In the listing below, find each line that holds "agent" and list it.

Available records →
┄┄┄┄┄┄┄┄┄┄┄┄┄┄┄┄┄┄┄┄
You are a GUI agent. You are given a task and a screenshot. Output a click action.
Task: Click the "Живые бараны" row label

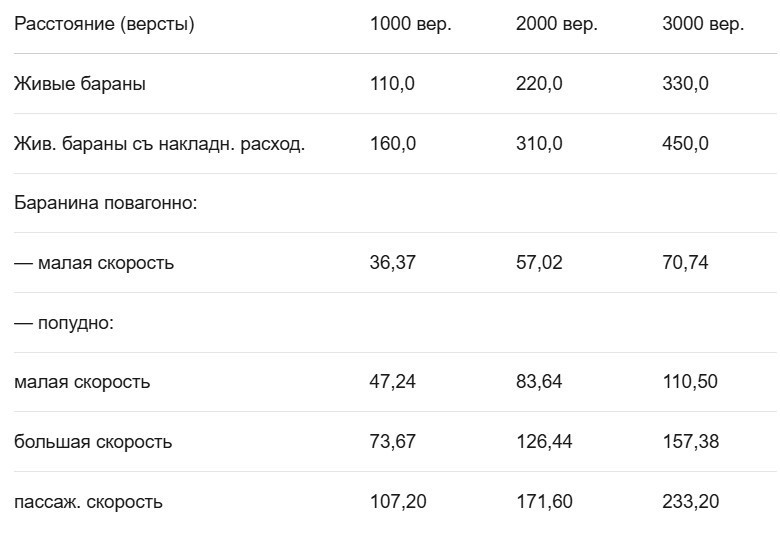tap(80, 84)
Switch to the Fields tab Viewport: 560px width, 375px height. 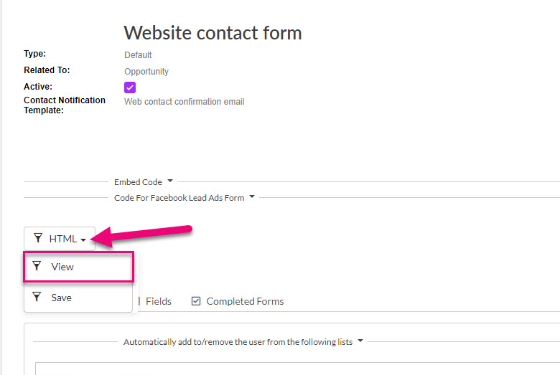(x=158, y=301)
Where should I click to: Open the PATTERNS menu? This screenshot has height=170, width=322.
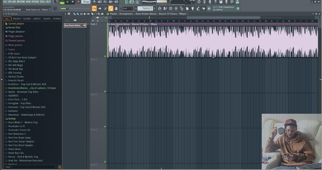coord(21,2)
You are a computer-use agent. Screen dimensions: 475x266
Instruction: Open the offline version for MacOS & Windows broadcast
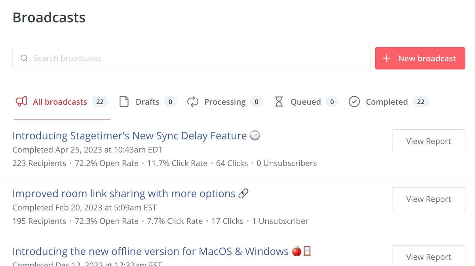click(162, 252)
┄┄┄┄┄┄┄┄┄┄┄┄┄┄┄┄┄┄┄┄
Solved problem →
You are a GUI agent. You are given a task and a screenshot. Output a click action.
You are a computer-use agent. Screen dimensions: 475x266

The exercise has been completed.